WHAT NEEDS TO BE DONE: Only the lines holding "computer" are wanted here; copy each from the listing.

SUPPLIED DATA:
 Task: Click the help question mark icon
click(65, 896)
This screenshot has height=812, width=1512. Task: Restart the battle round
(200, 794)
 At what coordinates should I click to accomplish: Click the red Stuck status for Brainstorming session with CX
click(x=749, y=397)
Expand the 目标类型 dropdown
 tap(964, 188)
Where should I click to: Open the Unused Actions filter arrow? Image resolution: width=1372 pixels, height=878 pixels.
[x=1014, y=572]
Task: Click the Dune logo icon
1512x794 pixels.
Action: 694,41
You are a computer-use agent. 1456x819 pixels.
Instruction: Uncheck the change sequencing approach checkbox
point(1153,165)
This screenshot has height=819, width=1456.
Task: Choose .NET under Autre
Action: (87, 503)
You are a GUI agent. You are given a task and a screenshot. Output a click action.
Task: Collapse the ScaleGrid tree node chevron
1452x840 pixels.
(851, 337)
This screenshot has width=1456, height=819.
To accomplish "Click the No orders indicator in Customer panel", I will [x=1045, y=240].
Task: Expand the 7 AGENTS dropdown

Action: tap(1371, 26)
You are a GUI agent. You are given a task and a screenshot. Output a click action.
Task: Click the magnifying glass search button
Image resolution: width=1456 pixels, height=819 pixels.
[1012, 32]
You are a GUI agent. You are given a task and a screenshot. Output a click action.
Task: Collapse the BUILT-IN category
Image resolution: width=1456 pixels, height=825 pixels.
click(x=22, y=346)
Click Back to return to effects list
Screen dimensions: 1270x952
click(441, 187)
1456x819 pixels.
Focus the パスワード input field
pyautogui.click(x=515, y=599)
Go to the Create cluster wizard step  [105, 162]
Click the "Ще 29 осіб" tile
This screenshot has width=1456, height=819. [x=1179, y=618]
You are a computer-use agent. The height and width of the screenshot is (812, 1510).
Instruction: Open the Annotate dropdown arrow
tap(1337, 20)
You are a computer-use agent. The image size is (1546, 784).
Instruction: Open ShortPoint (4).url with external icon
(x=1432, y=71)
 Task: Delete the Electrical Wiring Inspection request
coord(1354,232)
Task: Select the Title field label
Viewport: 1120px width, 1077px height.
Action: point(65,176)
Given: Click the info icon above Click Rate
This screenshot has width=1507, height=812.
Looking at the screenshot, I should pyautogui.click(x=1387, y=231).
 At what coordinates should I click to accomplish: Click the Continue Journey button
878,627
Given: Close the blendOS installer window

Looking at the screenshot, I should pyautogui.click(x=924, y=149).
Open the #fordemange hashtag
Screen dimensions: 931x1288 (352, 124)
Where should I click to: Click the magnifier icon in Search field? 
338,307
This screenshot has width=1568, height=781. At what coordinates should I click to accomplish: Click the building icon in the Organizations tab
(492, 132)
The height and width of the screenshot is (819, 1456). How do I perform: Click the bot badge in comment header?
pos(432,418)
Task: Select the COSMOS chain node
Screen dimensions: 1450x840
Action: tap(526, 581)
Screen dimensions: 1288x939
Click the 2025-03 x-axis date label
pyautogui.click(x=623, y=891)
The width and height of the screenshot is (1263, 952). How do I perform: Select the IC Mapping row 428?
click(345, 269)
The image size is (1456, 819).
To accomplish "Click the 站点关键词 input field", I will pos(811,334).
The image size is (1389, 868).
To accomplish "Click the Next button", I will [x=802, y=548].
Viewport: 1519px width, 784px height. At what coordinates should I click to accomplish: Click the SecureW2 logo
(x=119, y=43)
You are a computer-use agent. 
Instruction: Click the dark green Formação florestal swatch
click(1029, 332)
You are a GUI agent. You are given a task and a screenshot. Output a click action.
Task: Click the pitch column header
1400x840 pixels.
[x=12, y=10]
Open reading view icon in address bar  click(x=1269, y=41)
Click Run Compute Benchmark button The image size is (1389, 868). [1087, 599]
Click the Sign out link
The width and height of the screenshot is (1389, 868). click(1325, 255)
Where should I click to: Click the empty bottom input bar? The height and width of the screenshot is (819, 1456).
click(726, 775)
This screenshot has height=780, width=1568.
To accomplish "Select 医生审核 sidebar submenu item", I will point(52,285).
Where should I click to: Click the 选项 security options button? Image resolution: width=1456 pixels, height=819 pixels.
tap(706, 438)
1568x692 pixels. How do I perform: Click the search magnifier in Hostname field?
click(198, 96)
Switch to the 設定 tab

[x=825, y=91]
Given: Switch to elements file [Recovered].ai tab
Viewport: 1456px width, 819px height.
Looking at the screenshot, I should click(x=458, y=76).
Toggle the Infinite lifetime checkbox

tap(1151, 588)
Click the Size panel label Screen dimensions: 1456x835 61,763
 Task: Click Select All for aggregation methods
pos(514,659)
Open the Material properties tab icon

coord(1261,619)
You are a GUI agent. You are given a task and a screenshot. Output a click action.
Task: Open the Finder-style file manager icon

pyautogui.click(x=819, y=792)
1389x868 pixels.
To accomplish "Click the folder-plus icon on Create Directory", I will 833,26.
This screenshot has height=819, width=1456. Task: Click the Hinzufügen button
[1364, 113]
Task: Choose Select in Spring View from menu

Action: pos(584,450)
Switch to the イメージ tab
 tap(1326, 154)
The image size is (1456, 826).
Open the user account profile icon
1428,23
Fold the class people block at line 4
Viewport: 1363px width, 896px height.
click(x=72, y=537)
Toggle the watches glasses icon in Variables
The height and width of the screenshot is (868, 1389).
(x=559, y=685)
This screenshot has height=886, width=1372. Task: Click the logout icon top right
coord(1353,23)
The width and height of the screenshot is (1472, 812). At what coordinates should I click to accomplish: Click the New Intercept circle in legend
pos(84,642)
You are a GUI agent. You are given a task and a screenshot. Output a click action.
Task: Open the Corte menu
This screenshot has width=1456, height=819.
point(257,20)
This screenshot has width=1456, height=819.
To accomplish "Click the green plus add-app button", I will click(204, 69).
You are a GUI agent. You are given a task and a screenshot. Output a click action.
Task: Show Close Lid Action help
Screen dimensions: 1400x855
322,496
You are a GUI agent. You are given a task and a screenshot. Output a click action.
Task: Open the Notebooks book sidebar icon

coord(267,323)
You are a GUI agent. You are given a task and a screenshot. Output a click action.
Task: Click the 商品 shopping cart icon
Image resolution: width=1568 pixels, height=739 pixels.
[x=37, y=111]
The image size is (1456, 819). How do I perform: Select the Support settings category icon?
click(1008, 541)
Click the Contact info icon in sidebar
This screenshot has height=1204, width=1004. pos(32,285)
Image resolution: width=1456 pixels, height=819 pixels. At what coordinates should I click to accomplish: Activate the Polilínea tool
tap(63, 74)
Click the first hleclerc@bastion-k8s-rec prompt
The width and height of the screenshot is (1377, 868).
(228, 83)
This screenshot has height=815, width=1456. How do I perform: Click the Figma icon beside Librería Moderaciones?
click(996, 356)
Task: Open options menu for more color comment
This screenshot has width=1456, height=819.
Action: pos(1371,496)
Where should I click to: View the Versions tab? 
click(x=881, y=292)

RESULT OF THIS TASK:
You are a computer-use agent. 1456x819 pixels.
You are a computer-use agent. The height and width of the screenshot is (812, 1510).
You are a computer-use agent. The image size is (1546, 784).
You are a computer-use agent. 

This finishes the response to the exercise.